___ PROVIDED DATA

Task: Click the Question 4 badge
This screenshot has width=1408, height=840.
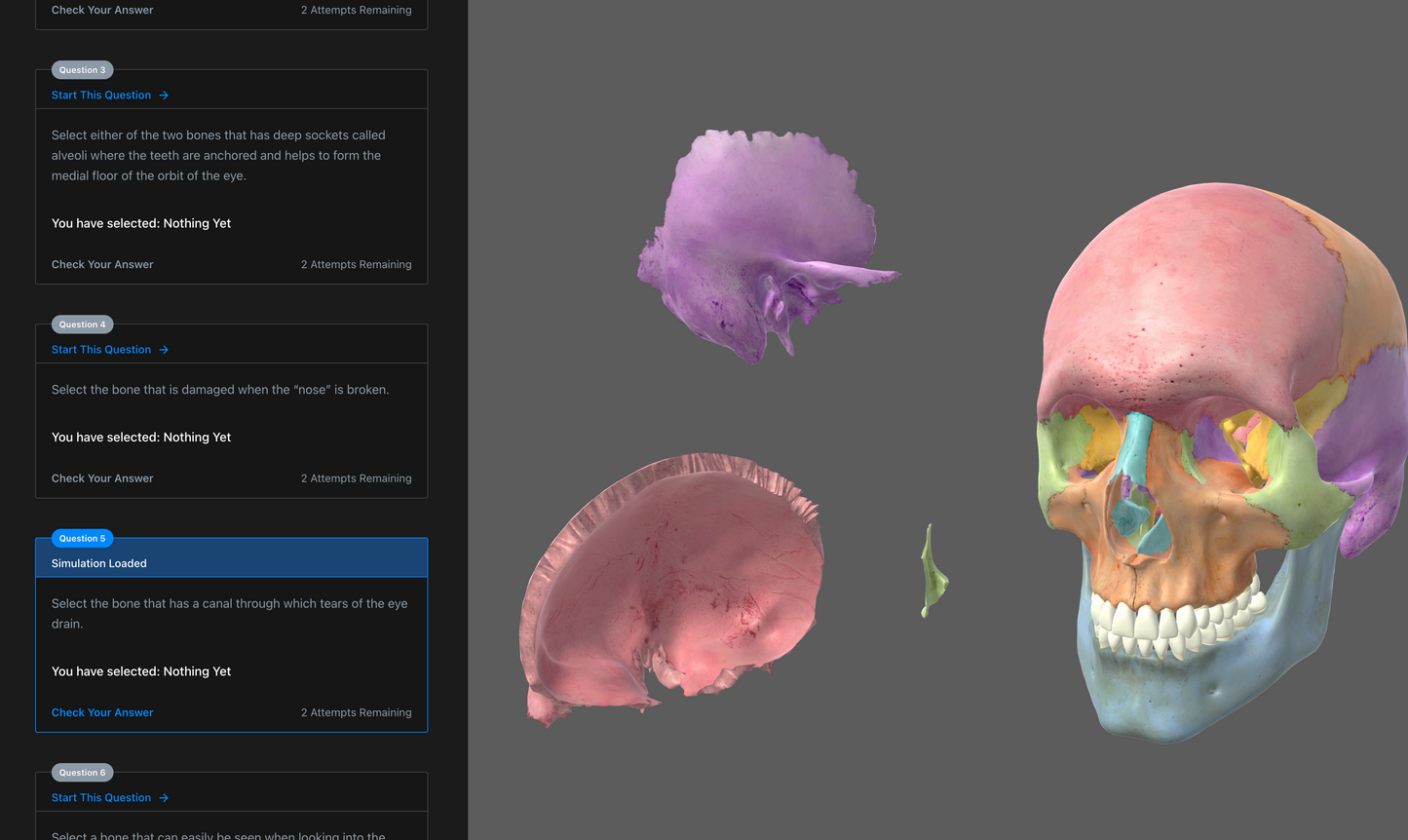Action: 82,324
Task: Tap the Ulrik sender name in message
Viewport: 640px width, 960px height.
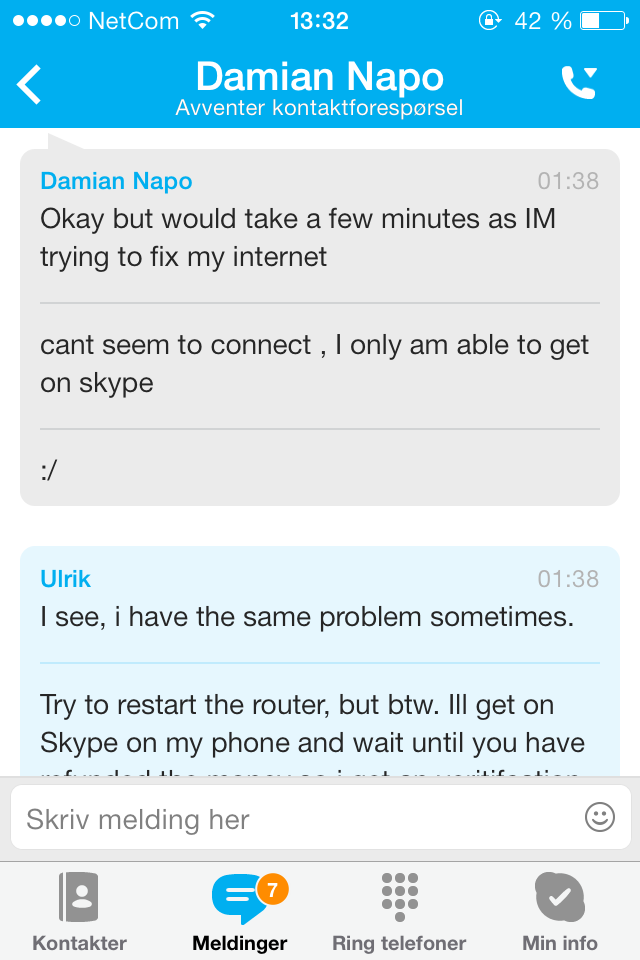Action: coord(66,579)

______

WHAT IS REQUIRED: Write the listing out exactly, apart from its pictures.

RESPONSE AREA:
Task: Click the Question 4 badge
This screenshot has width=1408, height=840.
Action: 82,324
Task: Tap the Ulrik sender name in message
Viewport: 640px width, 960px height.
Action: coord(66,579)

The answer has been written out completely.